Bruce Wilkinson, senior vice president for the evangelical relief organization World Vision, said the controversy over evangelizing in Muslim countries is felt more acutely in the United States than it is in places like Iraq or Afghanistan, where needy citizens are happy to receive aid.

“Rarely has aid been rejected because of its origin,” he said. World Vision, with more than 18,000 volunteers worldwide, has sent humanitarian workers to Islamic countries throughout North Africa and the Middle East, including volunteers to northern and western Iraq to administer food, water and medical supplies.

“In some Islamic countries, our Christian identity has actually enhanced our work,” Wilkinson said, adding that most Muslim leaders fear Western secularism more than Christian evangelism.

But many in the Middle East, where Christian missions have historically been viewed as an arm of European colonial powers, remain suspicious of Christian proselytizers. Today, Christian evangelical activity in the region is seen as a kind of neocolonialism, said Abdulaziz Sachedina, chairman of the Washington-based Center for the Study of Islam and Democracy.


“Ultimately, the U.S. is seen as a Christian power,” he said, noting that the term “occupation” is often used in reference to Christian missions in the Middle East.

Sachedina said many Muslims also take offense that Christians do not accept the Quran as holy scripture or Muhammad as a prophet, while in Islam, Christians are considered “people of the book” and Jesus is regarded as a legitimate prophet.

Incendiary remarks about Islam made by major evangelical leaders like Franklin Graham and Jerry Falwell further damaged Christians’ reputation in the Middle East, Sachedina said. Last year Graham, son of evangelist Billy Graham and head of the aid group Samaritan’s Purse, called Islam a “very evil and wicked religion.”

Graham’s comments were translated into Arabic and Persian and have circulated widely throughout the Arab world, where they have been met with outrage, Sachedina said.

“It gives Christians a very bad image, and that’s not the way to convert people,” he said.

While everyone on the panel disagreed with Graham’s confrontational language, the Rev.

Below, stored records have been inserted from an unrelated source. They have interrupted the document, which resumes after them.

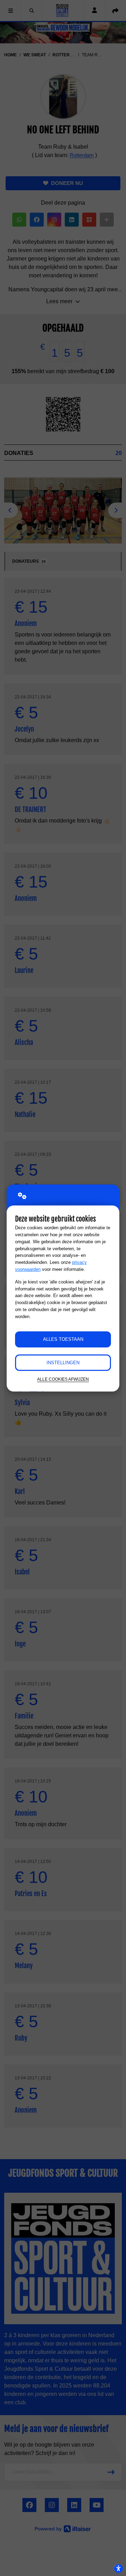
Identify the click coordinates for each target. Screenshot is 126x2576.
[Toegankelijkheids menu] (118, 2568)
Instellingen (63, 1362)
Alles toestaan (63, 1339)
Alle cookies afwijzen (63, 1379)
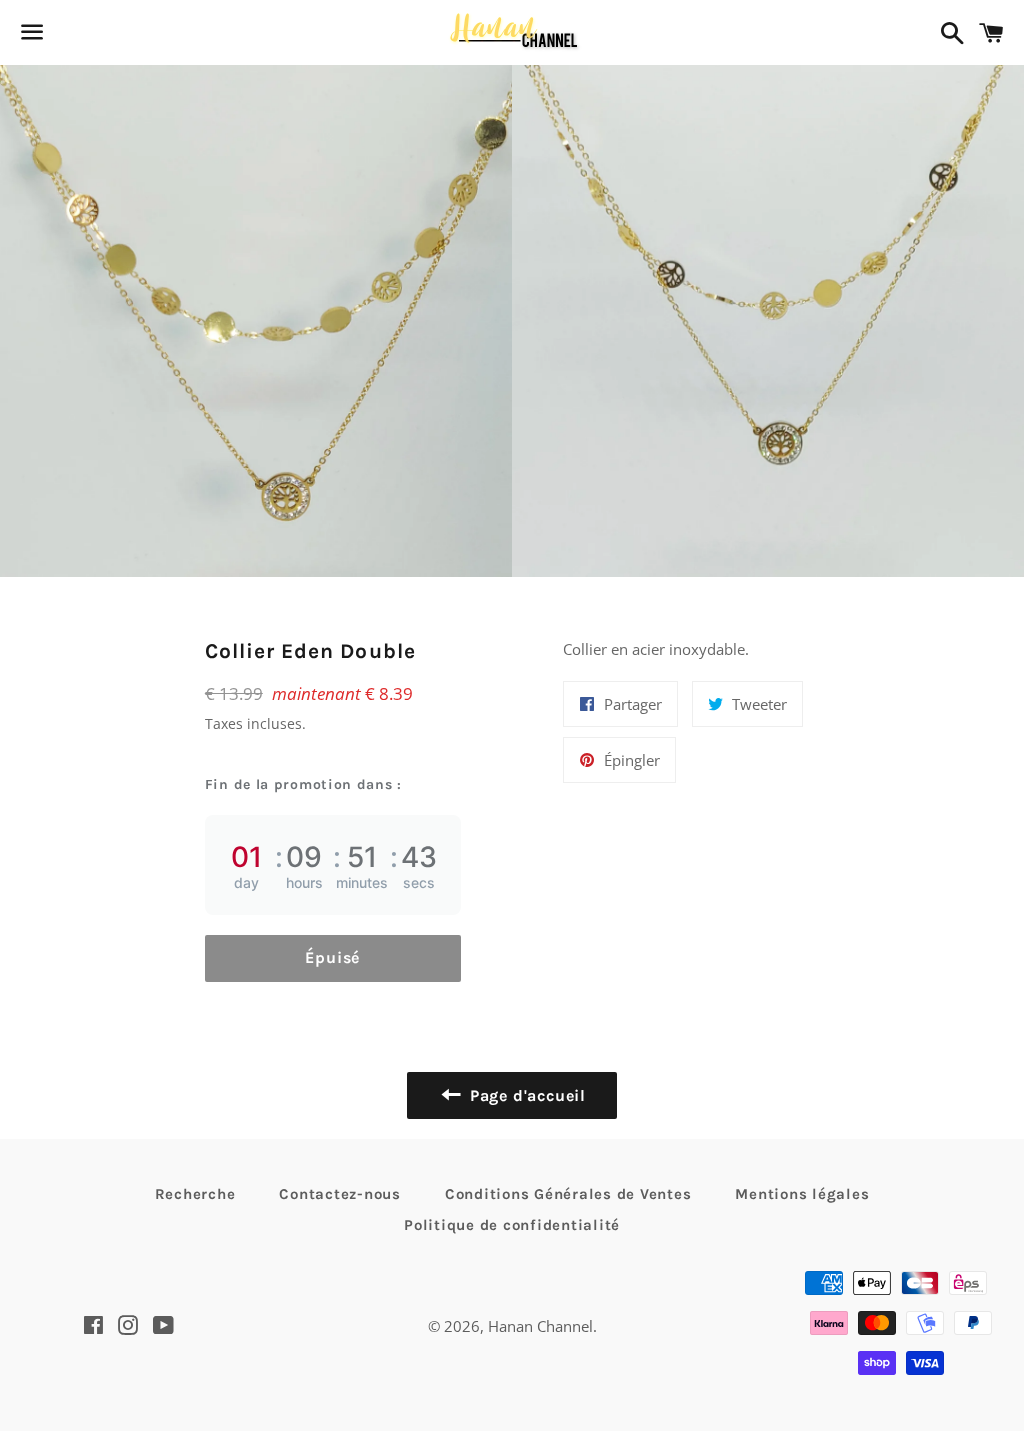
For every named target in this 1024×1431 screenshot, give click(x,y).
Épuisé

Michael Lawrence, associate pastor of Capitol Hill Baptist Church in Washington, endorsed Graham’s goal of converting Muslims to Christianity.

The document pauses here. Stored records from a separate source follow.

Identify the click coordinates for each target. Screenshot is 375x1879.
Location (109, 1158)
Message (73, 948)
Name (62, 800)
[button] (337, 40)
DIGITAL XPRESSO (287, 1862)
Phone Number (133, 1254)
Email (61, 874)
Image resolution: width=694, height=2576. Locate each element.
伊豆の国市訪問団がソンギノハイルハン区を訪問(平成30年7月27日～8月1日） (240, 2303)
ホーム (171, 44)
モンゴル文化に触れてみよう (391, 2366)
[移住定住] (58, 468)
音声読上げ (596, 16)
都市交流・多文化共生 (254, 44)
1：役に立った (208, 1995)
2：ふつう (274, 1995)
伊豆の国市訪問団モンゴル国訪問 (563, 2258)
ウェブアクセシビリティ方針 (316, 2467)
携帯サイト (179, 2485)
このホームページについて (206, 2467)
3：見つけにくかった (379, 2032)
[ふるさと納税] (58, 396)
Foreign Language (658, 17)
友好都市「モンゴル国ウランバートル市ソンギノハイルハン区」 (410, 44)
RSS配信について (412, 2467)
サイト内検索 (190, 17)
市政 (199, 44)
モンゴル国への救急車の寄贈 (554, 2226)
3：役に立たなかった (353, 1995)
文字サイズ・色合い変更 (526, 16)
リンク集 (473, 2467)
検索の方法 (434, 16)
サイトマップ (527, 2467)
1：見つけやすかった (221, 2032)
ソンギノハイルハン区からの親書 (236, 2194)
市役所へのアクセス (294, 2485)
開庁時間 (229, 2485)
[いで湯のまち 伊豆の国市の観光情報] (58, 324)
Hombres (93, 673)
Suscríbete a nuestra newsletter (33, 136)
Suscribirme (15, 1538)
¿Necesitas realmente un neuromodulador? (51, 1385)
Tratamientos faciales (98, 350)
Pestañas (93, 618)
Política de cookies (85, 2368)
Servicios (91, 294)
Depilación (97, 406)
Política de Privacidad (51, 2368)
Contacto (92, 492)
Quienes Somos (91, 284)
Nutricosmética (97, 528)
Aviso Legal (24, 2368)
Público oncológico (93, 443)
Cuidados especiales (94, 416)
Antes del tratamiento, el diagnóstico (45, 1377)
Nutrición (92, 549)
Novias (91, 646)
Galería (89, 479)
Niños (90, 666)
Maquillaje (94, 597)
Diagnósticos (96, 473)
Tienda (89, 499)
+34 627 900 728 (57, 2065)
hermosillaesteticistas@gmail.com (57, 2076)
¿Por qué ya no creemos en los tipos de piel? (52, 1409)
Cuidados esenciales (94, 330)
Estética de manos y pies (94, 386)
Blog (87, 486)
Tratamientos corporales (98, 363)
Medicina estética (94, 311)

“I don’t think he should give up his goal of sharing the good news of Jesus Christ,” he said.

Though Lawrence himself is not involved in missionary work, he applauded the efforts of a Baptist missionary organization that recently sent thousands of boxes of dry food, which also contained a passage from the Gospel of John translated into Arabic, to Iraqi Christian churches.

Last month an evangelical summit in Washington reaffirmed Christian missionaries’ right to proselytize as part of new guidelines to improve communication between the two faiths. Speakers at the forum, sponsored by the National Association of Evangelicals, urged Christians to engage in dialogue with Muslims in order to spread the gospel of Jesus Christ but cautioned against making inflammatory remarks about Islam.

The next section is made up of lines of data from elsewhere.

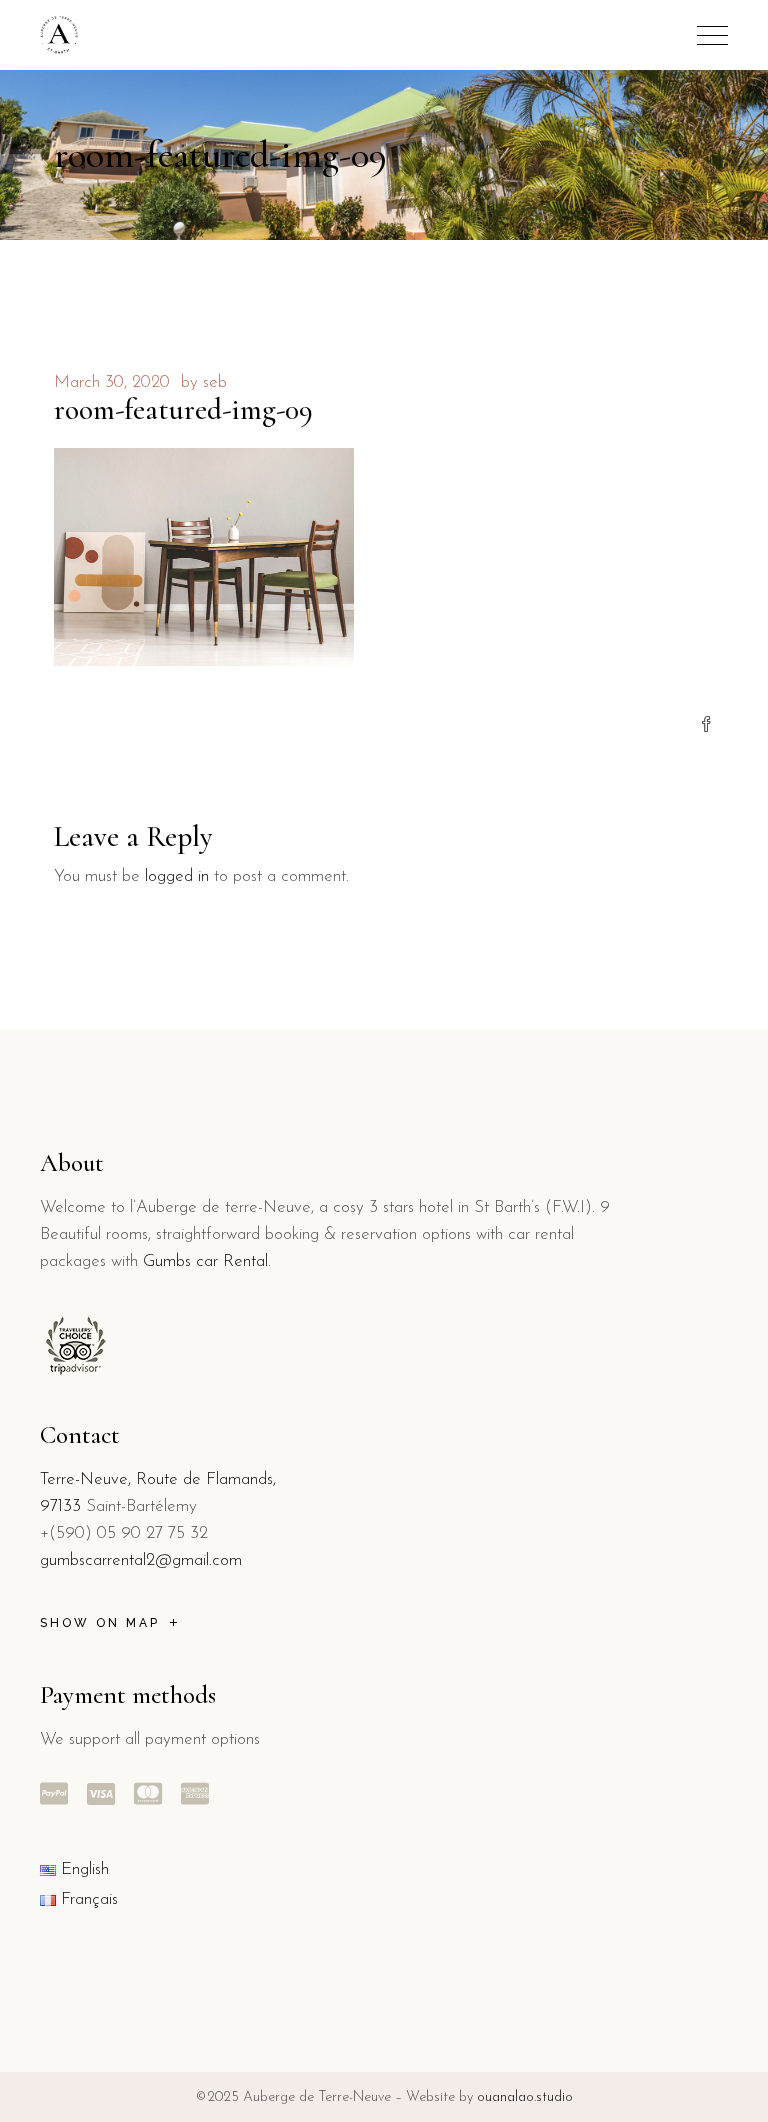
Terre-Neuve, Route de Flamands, (158, 1479)
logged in (177, 876)
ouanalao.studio (525, 2097)
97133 (60, 1506)
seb (215, 382)
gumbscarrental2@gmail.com (141, 1560)
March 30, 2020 (112, 382)
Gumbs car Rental (205, 1261)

Other missionary organizations, however, say their sole purpose is to bring aid to those who need it.

“We draw inspiration from the faith, but we stop short of proselytizing,” said Katherine Moynihan, the deputy regional director for Catholic Relief Services in the Middle East and North Africa. Moynihan, who just returned from Baghdad, said religious messages sometimes get in the way of relief work.

“Right now, it’s about getting aid to people who need it and not complicating things with an agenda that creates suspicion,” she said.